Eventually I found Hunter Goatley's v 1.3 of Paul
Nankervis's ODS2 at
http://vms.process.com/scripts/fileserv/fileserv.com?ODS2 . This program
"Sector 1 read failed 87
PHYIO Error 500 Block 1 Length 512 (ASPI: 0 0 0)
Mount failed with 500"
Chuck G., does anyone know...
1. What that error means?
so far, only that it failed on what was probably the
first sector that it
tried. "87" is probably not meningful to anybody except VMS
"PHYIO" MIGHT mean physical I/O
"500" also isn't applicable to other systems.
2. If it would make a difference that I'm
running the Win32 exe in Windows 98, rather than NT, 2000, XP etc.?
It is more likely to be successful in 98 ("real mode")
3. I'm not sure ODS2 was built with 8 inch disks
in mind?
No idea. But, other than NEC PC98, machines generally do NOT use the same
format specs on 8:, 5.25, 3.5
Would it make a difference?
absolutely.
If there are more than one format available, then the read program might
1) ASSUME one of the lot
2) have options to choose
3) attempt to detect what it sees.
Besides ODS-2, what about ODS-1 and ODS-5?
Find somebody who knows VMS, and find out what the options were.
CP/M disks in the 8 inch drive can be accessed and
read/written to under
MS-DOS by the machine I have the drive hooked up to, so I don't think
it's a hardware issue.
Does your system handle single density? (some FDCs do;
some don't)
4. How likely is it that disks from a 1985 VAX is in
some weird
proprietary format OTHER than VMS?
quite possible.

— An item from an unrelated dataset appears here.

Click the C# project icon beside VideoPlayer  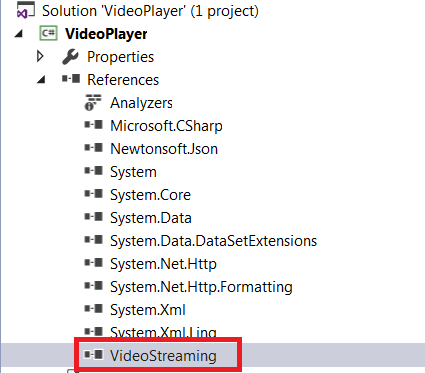[x=49, y=33]
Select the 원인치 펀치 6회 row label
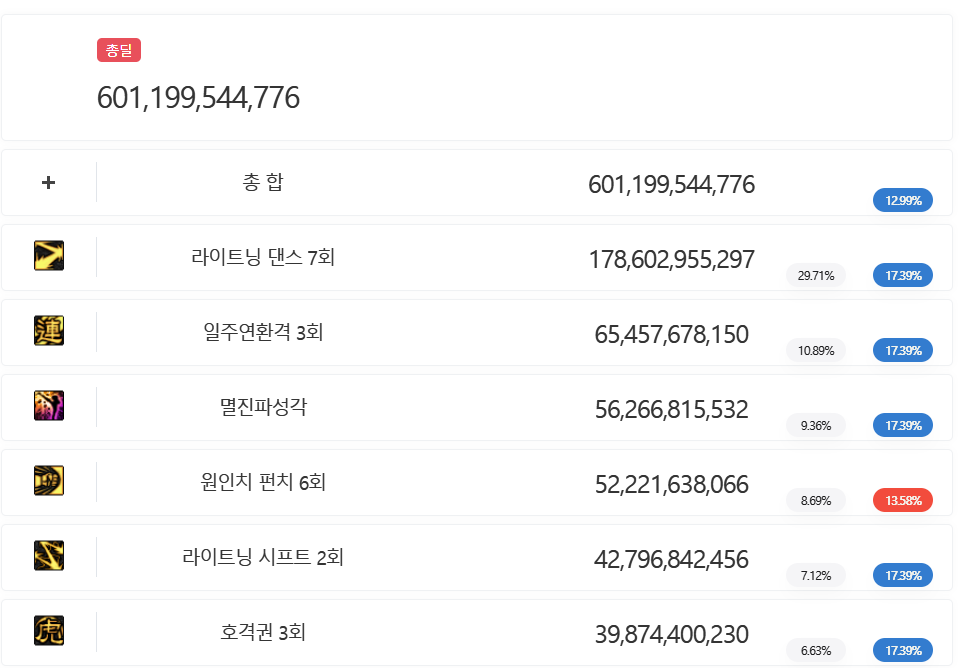Screen dimensions: 960x668 (263, 483)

For example, they might have, at some point in the past,
used a program under VMS to copy their data to some other format that they
thought might be handy, such as SSSD CP/M!
Using IMD, or other tools, can you determine the density, bytes per
sector, and sectors per track of the disks (try at least 2)
Also, is the data recorded single sided, or both sides?
If you can read it with IMD, then you can start wading through content
within sectors to get more clues about what's there.